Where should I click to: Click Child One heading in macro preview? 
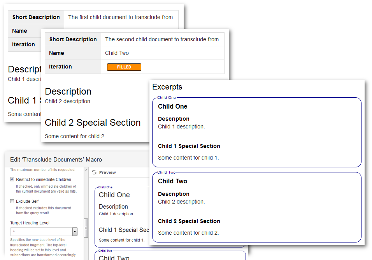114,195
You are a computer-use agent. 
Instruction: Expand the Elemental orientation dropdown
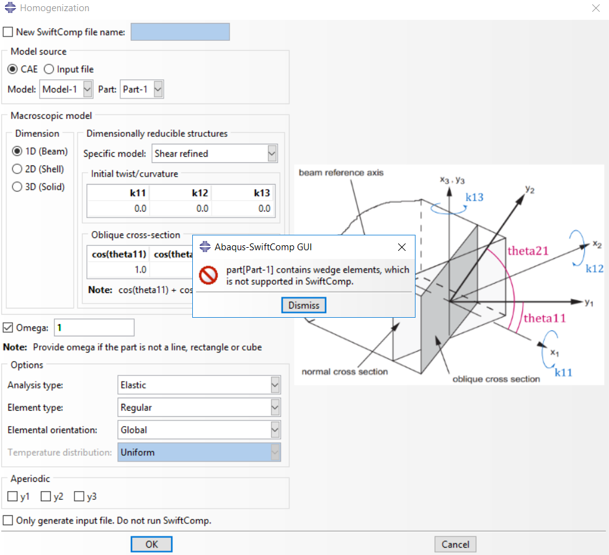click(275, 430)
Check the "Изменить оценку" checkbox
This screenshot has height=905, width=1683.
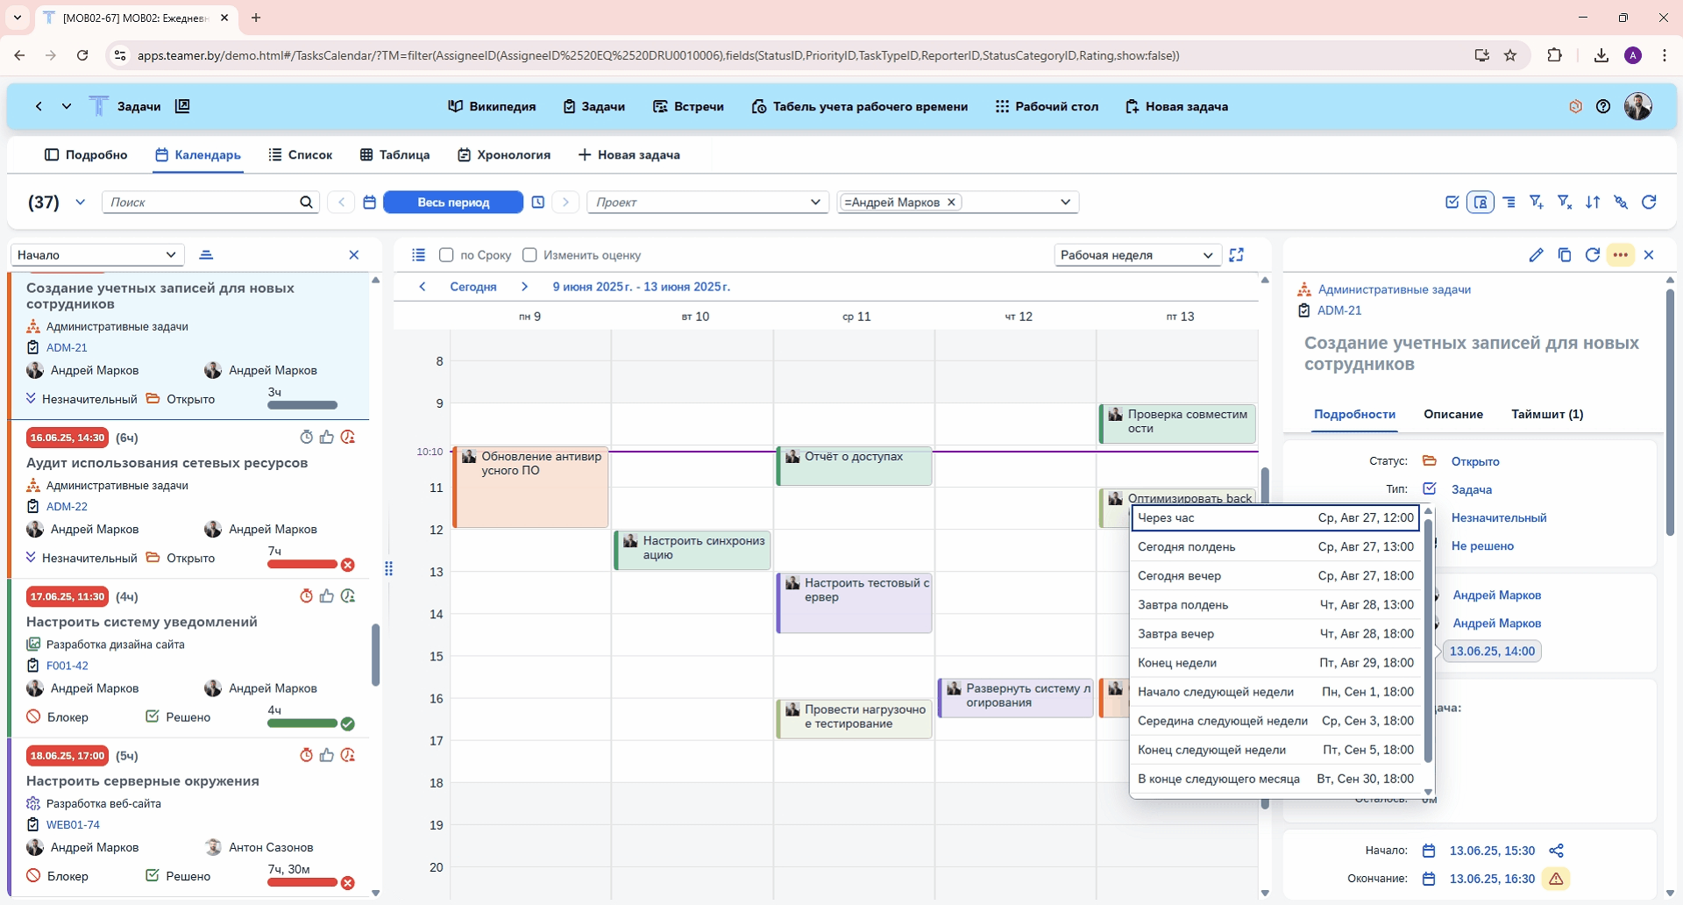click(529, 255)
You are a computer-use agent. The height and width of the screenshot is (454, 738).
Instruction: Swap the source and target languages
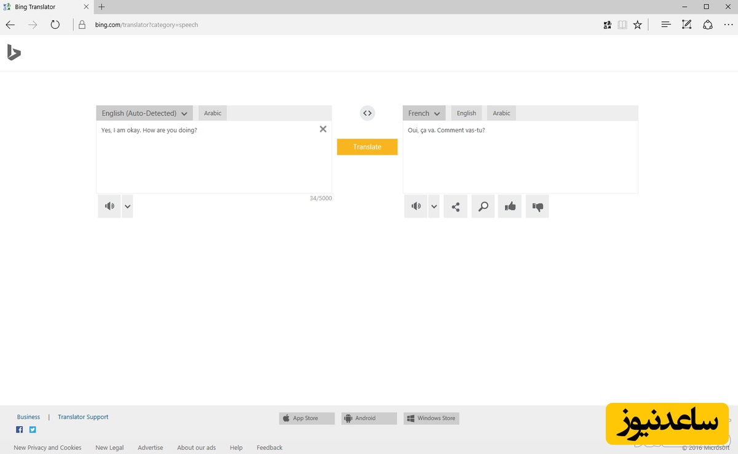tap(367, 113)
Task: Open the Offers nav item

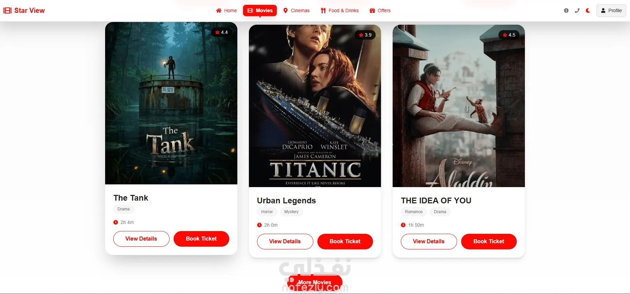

────

→ Directions
Report all lines above with "computer".

→ Expected answer
You are a computer-use agent. 
You are a computer-use agent. The height and width of the screenshot is (454, 738).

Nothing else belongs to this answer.